Rassembler : une République d’équité et de proximité
Deuxième axe, tout aussi central : rassembler. Dans une République parlementaire, affirme le président du Conseil, la cohésion nationale est un « chantier quotidien ». Le gouvernement affiche sa volonté d’encourager la participation citoyenne, la transparence et l’équité territoriale. Une ligne claire : gouverner pour tous, sans exclusion, sans privilège.
Cette ambition se traduit par la promesse d’un État plus présent dans les territoires, d’une écoute renforcée des réalités locales et d’un accompagnement accru des collectivités. Les régions et les communes ne doivent plus être de simples exécutants, mais des partenaires stratégiques du développement. « L’État ne peut pas tout faire », reconnaît Faure Gnassingbé, appelant à une coresponsabilité renforcée entre niveau national et pouvoirs locaux.
La main tendue à l’opposition constitue un autre signal fort du discours. Le président du Conseil appelle au débat « sans déchirement », à une confrontation constructive, à la recherche du consensus. Dans ce nouveau régime, l’opposition devient une force de proposition légitime et nécessaire. Le ton se veut conciliant mais ferme : la Ve République doit être celle d’une culture politique apaisée.
Transformer : accélérer le développement pour des résultats tangibles
Troisième pilier : transformer. Le Togo aborde cette nouvelle phase institutionnelle avec une ambition renouvelée en matière de développement. Le président du Conseil appelle à « changer d’échelle » et à produire des résultats visibles pour les populations.
Objectif : renforcer les infrastructures, investir dans les secteurs porteurs agriculture, logistique, industrie verte , et miser sur l’innovation, la transition numérique et le capital humain. L’économie doit devenir plus compétitive, plus inclusive et plus résiliente face aux crises climatiques, géopolitiques ou financières.

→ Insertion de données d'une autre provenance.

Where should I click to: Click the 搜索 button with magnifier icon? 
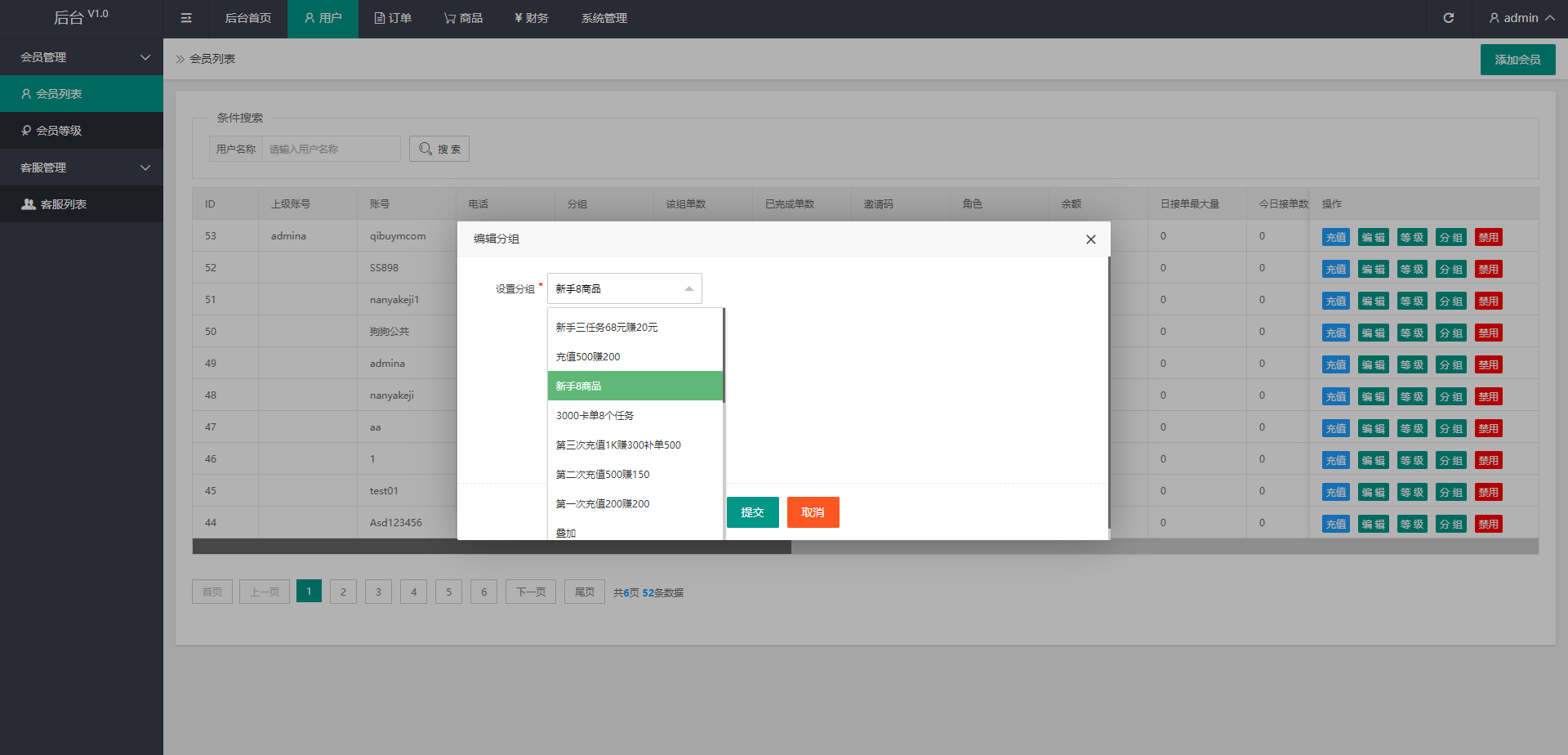pos(439,149)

Malgré un contexte mondial difficile, Faure Gnassingbé souligne la solidité relative des fondamentaux économiques du Togo : croissance maintenue, cadre macroéconomique stable, résilience confirmée. Le défi consiste désormais à donner un contenu concret à cette stabilité, en transformant les services publics, en modernisant l’administration, en adaptant l’éducation et la santé aux exigences contemporaines.
Le message est clair : la Ve République doit être « la République des résultats ». Le Parlement est invité à jouer pleinement son rôle dans cette accélération, en dynamisant la production législative et en contrôlant l’exécution des politiques publiques.

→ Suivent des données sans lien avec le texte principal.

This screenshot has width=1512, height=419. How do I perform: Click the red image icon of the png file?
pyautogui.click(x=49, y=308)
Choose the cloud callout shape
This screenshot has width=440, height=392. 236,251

Une République nouvelle en quête de confiance
À travers ce discours, le président du Conseil cherche à installer une dynamique nouvelle, à la fois institutionnelle et sociale. La Ve République ne doit pas seulement redessiner les rapports de pouvoir : elle doit améliorer la vie quotidienne des Togolais, réduire les inégalités, renforcer la stabilité et ouvrir de nouveaux horizons économiques.
Les ambitions sont fortes, les attentes le sont tout autant. La réussite de cette mutation dépendra de la capacité du gouvernement et du Parlement à travailler ensemble, de l’implication des collectivités locales et de l’adhésion citoyenne. Une alliance subtile entre stabilité et innovation, entre autorité et dialogue, entre État et territoires.
La feuille de route est tracée. Reste à traduire les promesses en actions, et l’élan institutionnel en progrès visible. C’est le défi historique du premier gouvernement de la Ve République togolaise.